OK, sound off - what are you doing this morning? Trying to get any work done, or have you just given up and are paying attention to the Inauguration?
One of the luxuries (also one of the dangers) of working for myself is that I get to set my schedule. And I long ago decided I wasn't going to try and get anything done at least this morning - I wanted to celebrate the removal of Bush from office. I admit, I would have preferred to have it happen with him either leaving in a box, or being dragged out in handcuffs, but you take what you can get - there are worse things than a constitutional transfer of power. I was going to get drunk in celebration of that bastard being gone.
But sometime in the last few days, that attitude changed. I decided that I was more concerned with observing Obama coming in. No, I have no illusions about his being some kind of semi-divine character who is going to make everything better instantly. That's absurd. But it really is something remarkable that he is going to be president in a few short hours. I never believed I'd live to see it. So I'm going to stay sober and watch. Yeah, Bush will finally be out of office. And that is cause for deep happiness. But I don't want him to taint this moment in history.
How about you?
Jim Downey
(Cross posted to my blog.)

















Same feeling here, Jim. I
Same feeling here, Jim. I think the whole inauguration thing is more of a celebration of Bush stepping down rather than Obama taking the seat. Of course, people can always look forward to a brighter future now with Obama. However, this does not change the fact that we have yet to see concrete reforms. People shouldn't bank on him too much at this stage. Easier said than done, as the old adage says. Nevertheless, it wouldn't hurt to hope for better things this year. Cheers!
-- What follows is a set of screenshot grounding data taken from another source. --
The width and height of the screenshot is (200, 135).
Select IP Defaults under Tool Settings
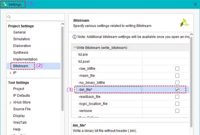pos(21,96)
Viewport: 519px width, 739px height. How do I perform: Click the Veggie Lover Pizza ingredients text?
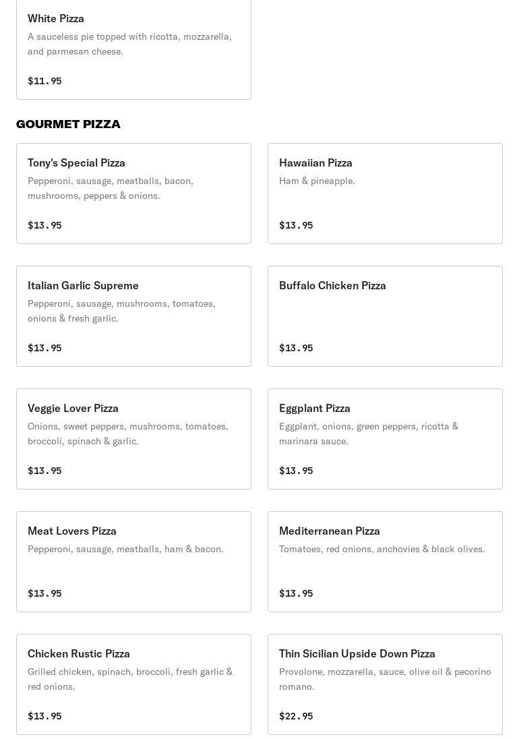click(x=128, y=434)
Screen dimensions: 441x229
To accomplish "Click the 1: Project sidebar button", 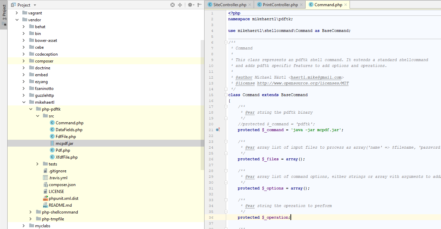I will [4, 12].
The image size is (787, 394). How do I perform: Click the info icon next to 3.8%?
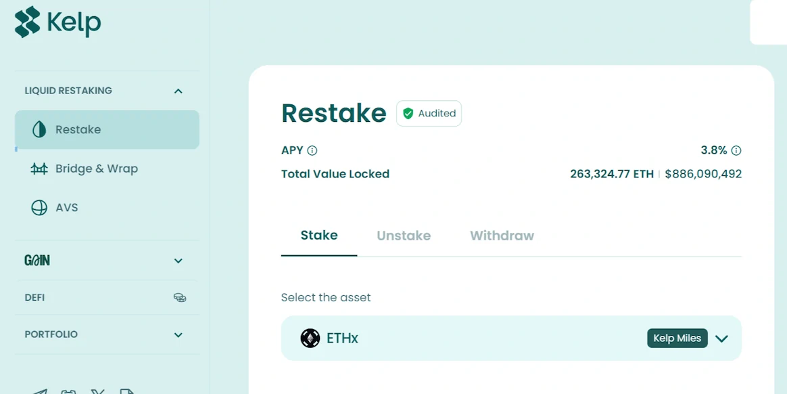(736, 150)
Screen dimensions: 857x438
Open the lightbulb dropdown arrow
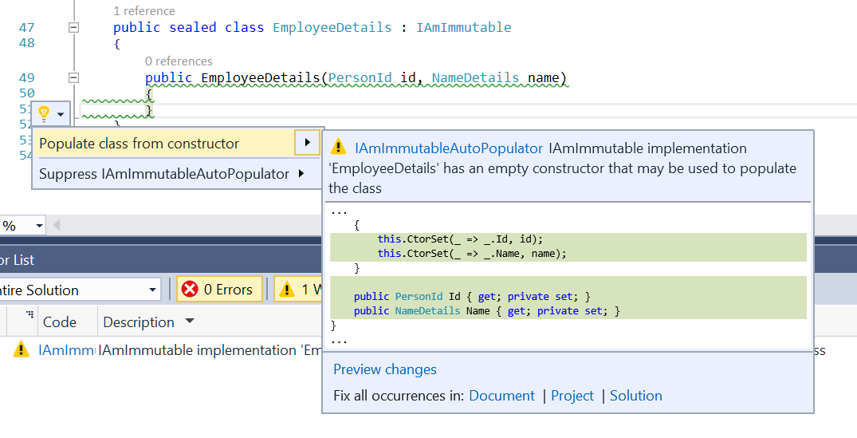(61, 115)
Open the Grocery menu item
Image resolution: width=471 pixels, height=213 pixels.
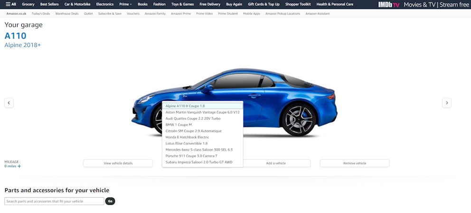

Entertaining co-workers indirectly.
After not getting a response from a co-worker from 1 1/2 days of inquiry, I contacted his vendor liaison to get the response to a question about the product.
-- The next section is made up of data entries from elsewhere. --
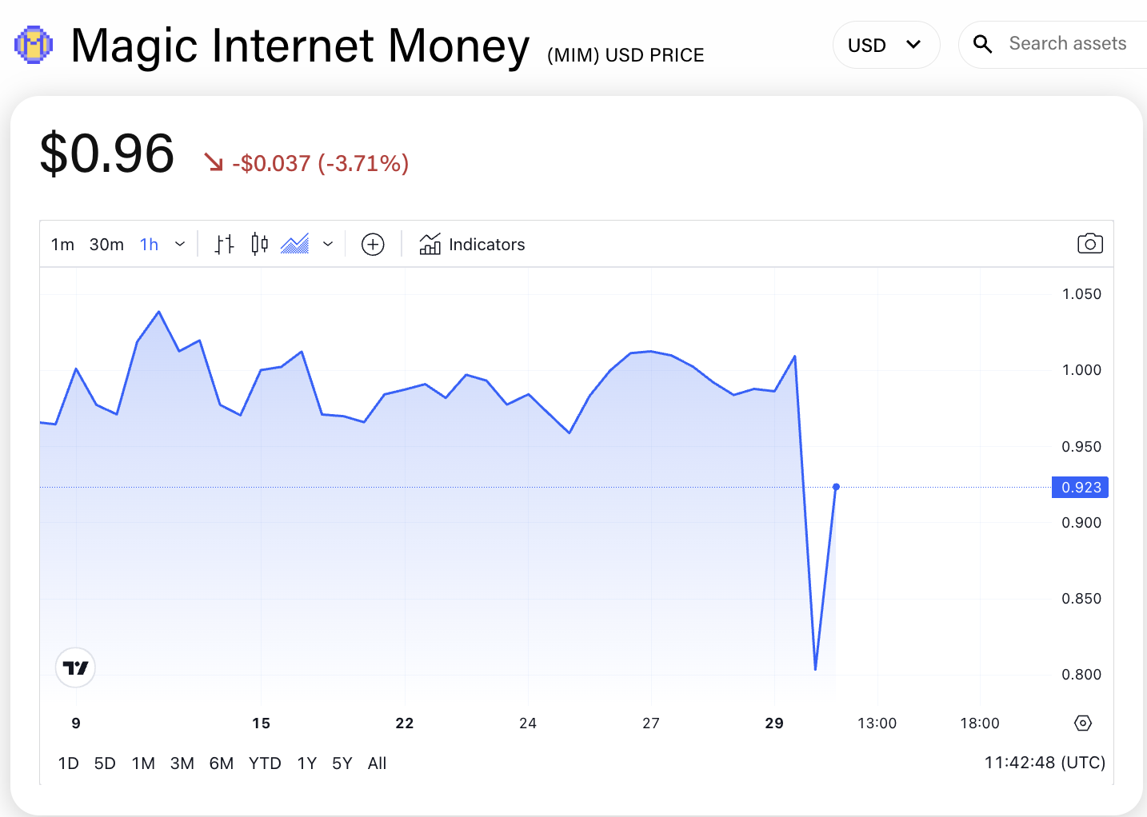Viewport: 1147px width, 817px height.
Task: Open chart settings gear at bottom right
Action: 1082,723
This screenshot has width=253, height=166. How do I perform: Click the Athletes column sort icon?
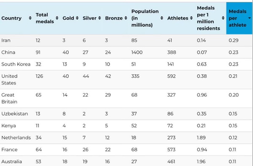click(x=191, y=18)
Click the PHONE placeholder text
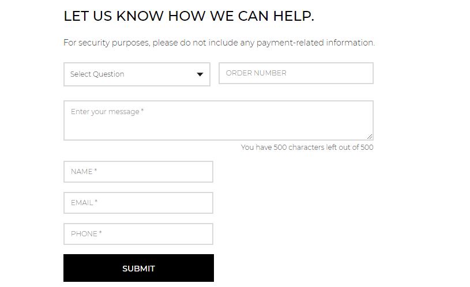Screen dimensions: 470x287 click(x=86, y=234)
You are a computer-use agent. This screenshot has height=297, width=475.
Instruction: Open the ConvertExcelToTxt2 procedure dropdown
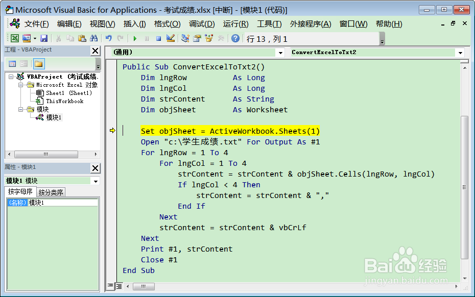pyautogui.click(x=460, y=53)
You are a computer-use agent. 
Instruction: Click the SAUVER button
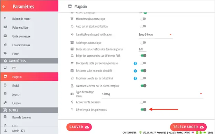79,127
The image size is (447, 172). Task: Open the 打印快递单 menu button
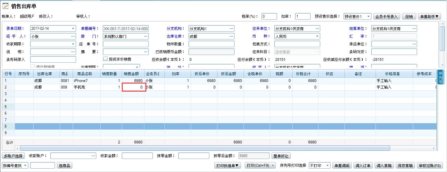(228, 165)
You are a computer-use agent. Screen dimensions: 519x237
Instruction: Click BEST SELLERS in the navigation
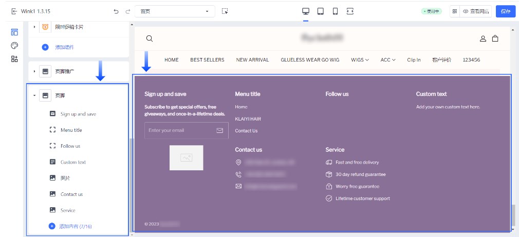pos(207,60)
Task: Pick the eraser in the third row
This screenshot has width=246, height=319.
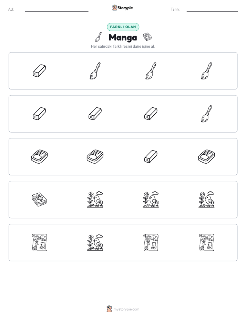Action: pyautogui.click(x=151, y=157)
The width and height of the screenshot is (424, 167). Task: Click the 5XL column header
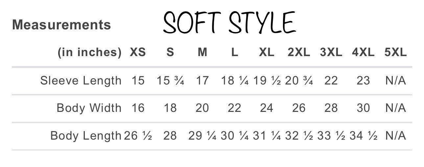395,52
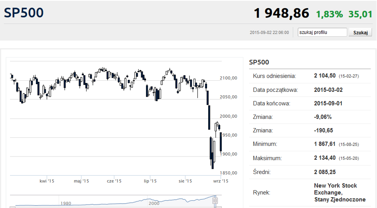
Task: Select the wrz '15 axis label
Action: (x=221, y=181)
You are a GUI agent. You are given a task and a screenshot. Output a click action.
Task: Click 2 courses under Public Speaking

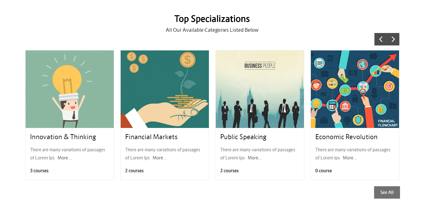point(229,171)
I mentioned that the co-worker was either "captured by pirates or sucked into an interminably long client meeting (I suspect the latter)" -- and I got an almost immediate answer to my question from the liaison.
I wonder what the co-worker will think when he's finally released...?
(I did cc: the project leader, and included in a follow-up note to the co-worker the recommendation that if he had indeed been kidnapped by pirates, all ransom demands should go to the Project Manager.)
They probably think I'm off my meds or something, but the joke's on them: I'm not ~on~ any meds. Ah-HAHAHAHA!
(Mmm...that didn't seem to come out right...)
Blue pill or red pill?
Well, I *have* been captured by pirates, and smuggled off to the wilds of northern CA. I've managed to overcome my captors, and gain access to their computer system, but it is an old one cobbled together from various stolen bits, and the signal is wonky. I hear them preparing to attempt a move to retake the office. If you don't hear from me again by next week, please send my entire collection of biblical literature to Brent . . .
Jim Downey
...the ~entire~ collection...? ~Both~ barrels?
...Ok...but that's a lot of ash and half-burnt paper offerings.
I hope he's going to use them wisely.
Beer Money!
I'm just rubbing my hands together in anticipation of Craigslisting that Mazarin Bible! I should be able to make 50 or 60 bucks off that puppy, easy!
...but what about the excitement of eBay?
Watch folks fight over it in pseudo-live action, almost like (but not quite -- er, nowhere ~near~ quite like) gladiators?
working, setting up video
As geeks-in-residence, we set up streaming video in the atrium and two classrooms of our building, and sent out a mass email to offices so they could tune in as well. Personally, I didn't watch. I couldn't divide my attention like that; I am so fractured emotionally right now that I had to separate the experiences. I tend to break down and weep at the sight of things that matter that much to me. Over the next couple weeks, I'll absorb it and make sense of it all.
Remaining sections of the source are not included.